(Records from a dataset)
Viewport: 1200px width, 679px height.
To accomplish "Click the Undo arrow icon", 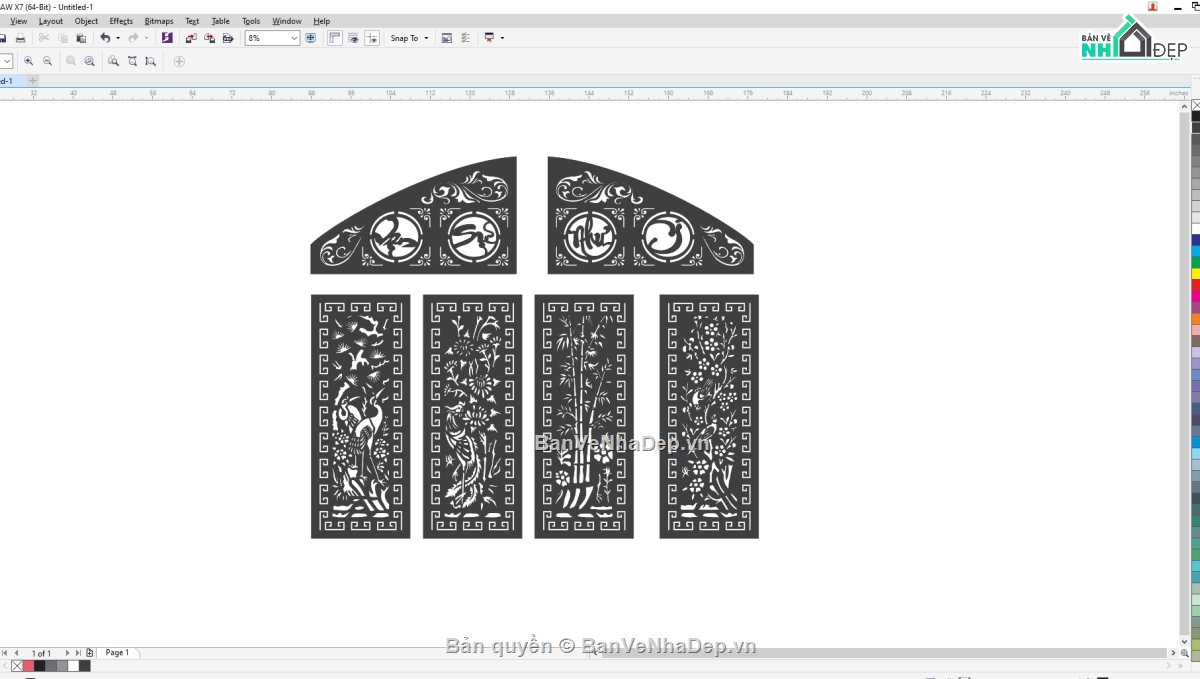I will point(105,38).
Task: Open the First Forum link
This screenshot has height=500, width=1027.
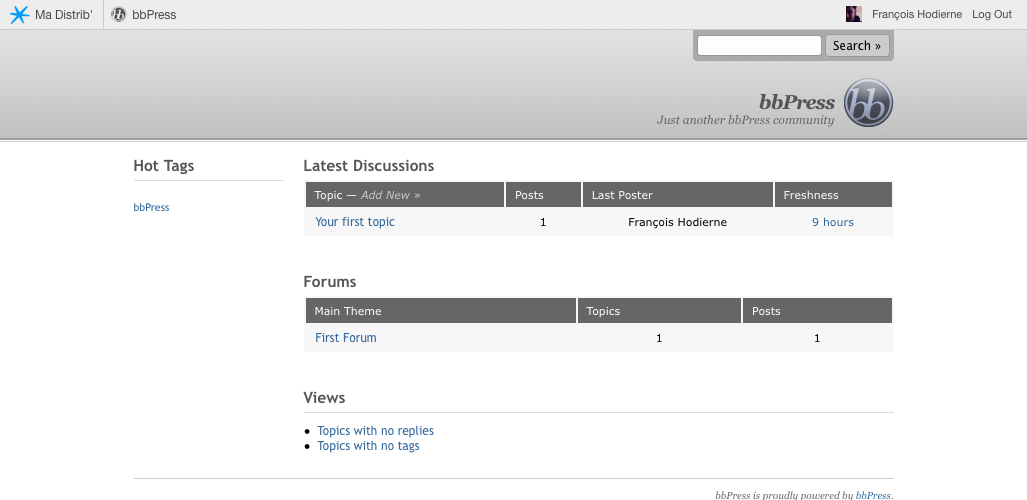Action: 345,338
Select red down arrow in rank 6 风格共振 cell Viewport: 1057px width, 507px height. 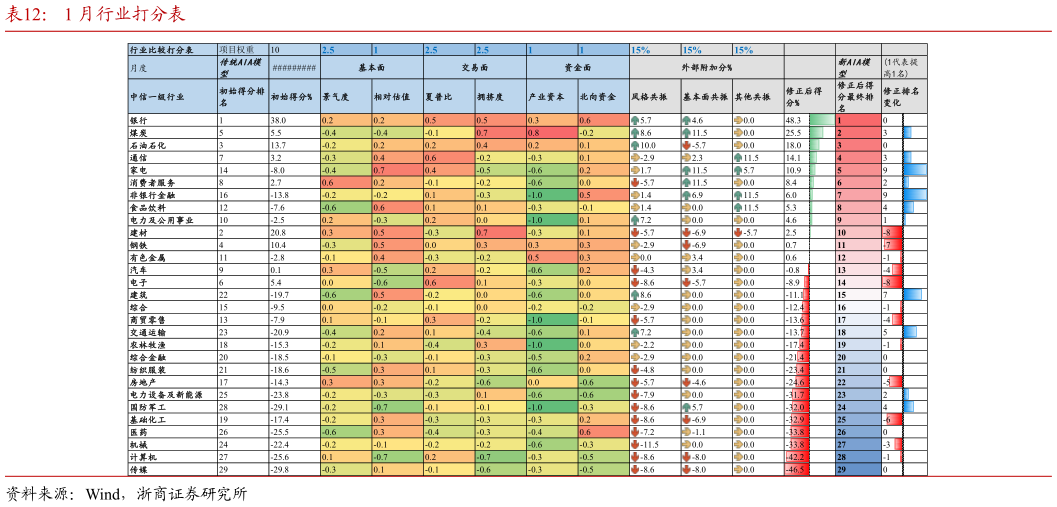click(x=635, y=182)
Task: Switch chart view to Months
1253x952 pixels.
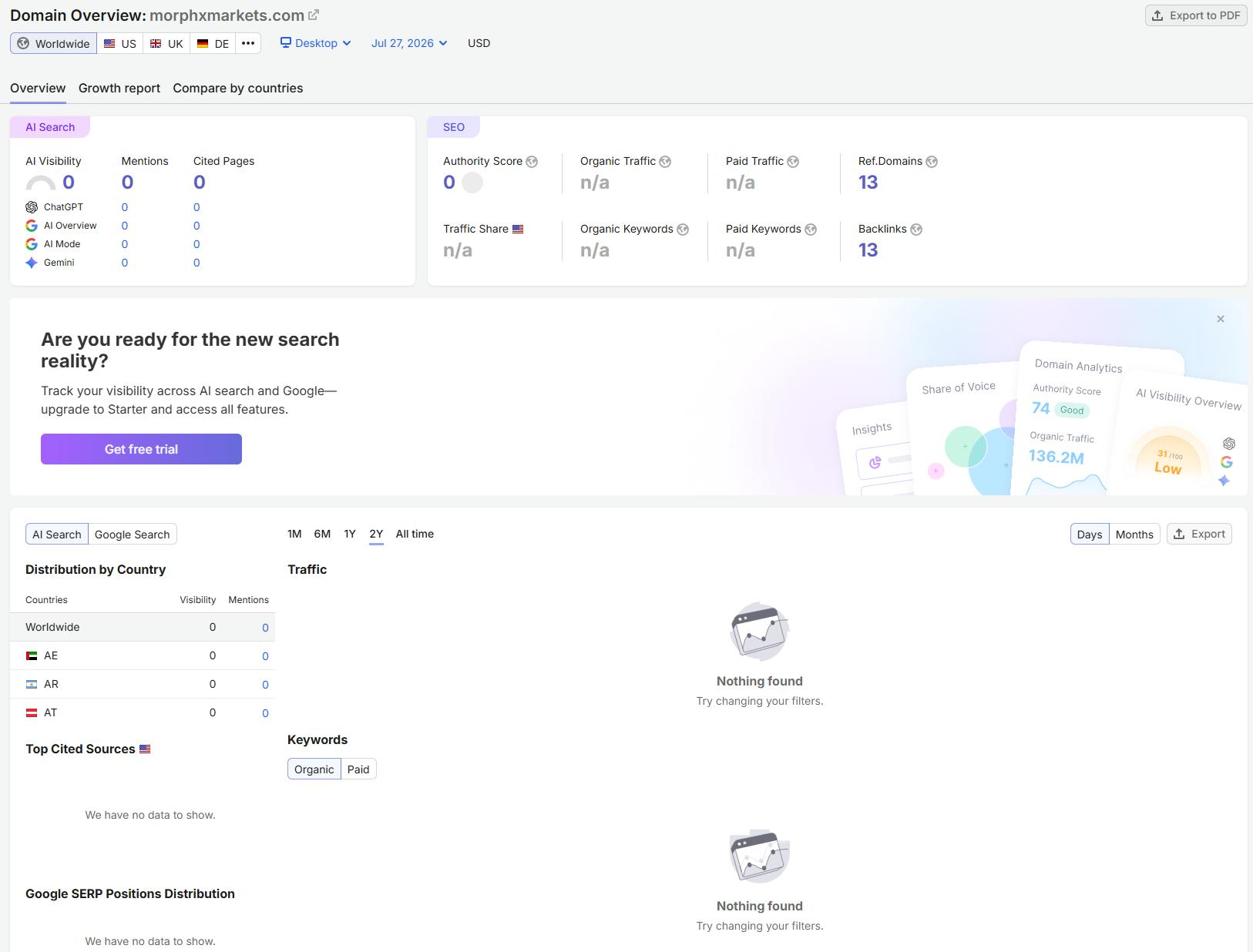Action: coord(1134,535)
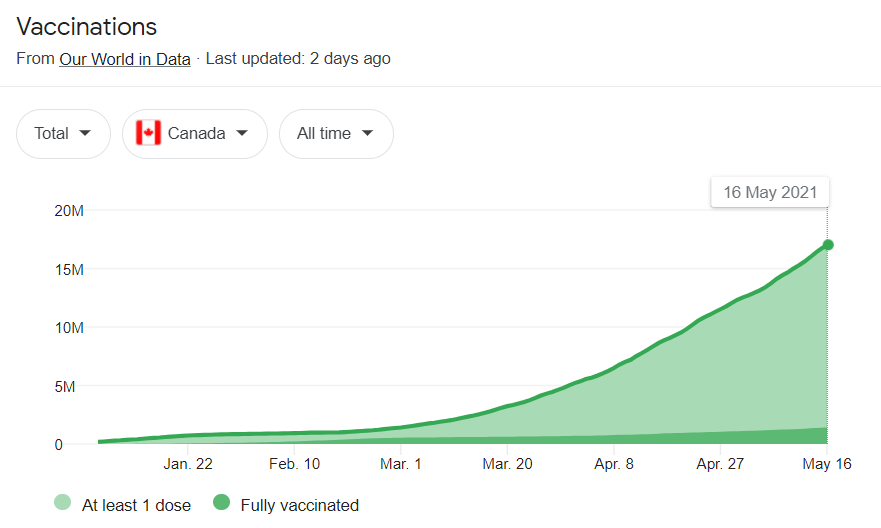Click the Canadian flag icon
Viewport: 881px width, 528px height.
click(148, 133)
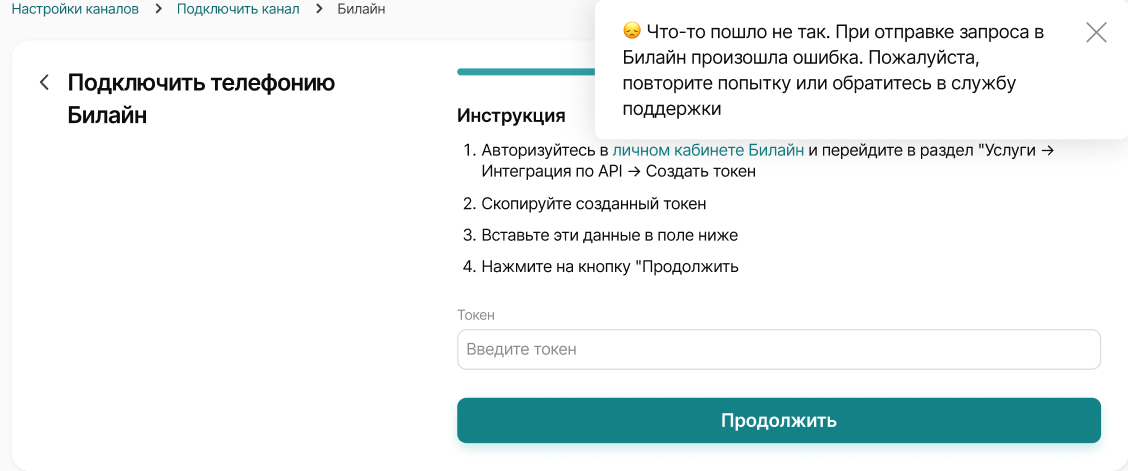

→ Assignment
Pictures stay out. Copy exactly, and only, the lines from the one containing "Task: Switch chart view to Months" through the end of the data.

→ Response
Task: Switch chart view to Months
1253x952 pixels.
Action: coord(1134,535)
Click the Canadian flag icon
Viewport: 881px width, 528px height.
click(148, 133)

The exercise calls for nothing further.